Here we are, so very very here. Here in our home. Here with each other. Entering week 4 of social distancing or physical distancing or social isolation or lockdown or whatever phrase you prefer. I haven’t entered a building other than my home since Saturday, March 14.

We work from home, learn from home, see loved ones on our screens, entertain ourselves, create, exercise, cook and bake, slow down and miss so very many things.

Charlotte’s gap-toothed smile is filling in with adult-sized teeth and she’s mastered riding a two-wheeler.

Evy, newly 9, is exploring a budding interest in baking and also misses everyone deeply.

Our suburban street has filled up with walkers, bikers, runners, families looking for a breath of fresh air. We wave, smile, understand that the answers to “how are you?” are probably only partially true.

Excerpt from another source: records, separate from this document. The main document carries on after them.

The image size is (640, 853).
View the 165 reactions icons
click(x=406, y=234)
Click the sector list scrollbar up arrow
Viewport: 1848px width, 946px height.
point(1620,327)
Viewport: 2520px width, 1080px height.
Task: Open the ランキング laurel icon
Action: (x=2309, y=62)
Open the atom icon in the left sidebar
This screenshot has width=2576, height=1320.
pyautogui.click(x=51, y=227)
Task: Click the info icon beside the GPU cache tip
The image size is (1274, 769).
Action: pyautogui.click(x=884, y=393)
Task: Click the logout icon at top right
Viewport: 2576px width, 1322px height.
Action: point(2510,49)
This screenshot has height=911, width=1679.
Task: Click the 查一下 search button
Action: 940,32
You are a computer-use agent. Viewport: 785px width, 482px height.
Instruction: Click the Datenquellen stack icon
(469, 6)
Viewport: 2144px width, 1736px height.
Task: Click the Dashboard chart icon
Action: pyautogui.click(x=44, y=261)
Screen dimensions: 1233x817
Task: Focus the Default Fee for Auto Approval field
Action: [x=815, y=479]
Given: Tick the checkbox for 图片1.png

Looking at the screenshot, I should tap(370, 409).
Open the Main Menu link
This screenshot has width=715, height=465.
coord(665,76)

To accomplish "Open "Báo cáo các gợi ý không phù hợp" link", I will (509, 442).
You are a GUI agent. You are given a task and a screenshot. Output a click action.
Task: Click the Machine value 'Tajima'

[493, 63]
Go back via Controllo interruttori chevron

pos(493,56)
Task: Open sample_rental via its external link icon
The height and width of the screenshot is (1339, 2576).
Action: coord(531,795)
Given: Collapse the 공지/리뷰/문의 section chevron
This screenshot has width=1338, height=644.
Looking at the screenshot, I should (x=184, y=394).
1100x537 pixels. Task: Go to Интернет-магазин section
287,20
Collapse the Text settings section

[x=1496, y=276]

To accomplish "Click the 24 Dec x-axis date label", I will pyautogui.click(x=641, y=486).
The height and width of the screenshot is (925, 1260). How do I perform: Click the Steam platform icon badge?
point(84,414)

As a family, we try not to sink down into stasis. We get dressed in the morning. We limit our screen time and do our best to focus on creating, reading, connecting. Outside time every day, hikes every weekend, we move our bodies and it’s always the right thing to do. I find rare moments of solitude in walking, running, yoga.

Without these things, we get grumpy, short with each other, whiney. Things feel even harder.

None of this is easy. It’s immense gratitude mixed in with frustration, disbelief, grief for what we’ve given up.

I mourn the things that are being missed: milestones, moments big and small, rites of passage, moments to gather, community, ritual, work, celebration.

I am grateful that I’m with my people. That we can all be home. That we still have jobs. For our home and yard. For a garden to plant and a stocked pantry. That we have the time I used to long for: unscheduled evenings and weekends, time to relax into our home, time to do things that have long sat on “to do” lists. It’s nearly impossible to imagine, but I’m sure that someday, when calendars are once again full, we’ll be nostalgic for this time.

And this is how it goes. Sad and grateful. The weight we carry, the gifts we’re given.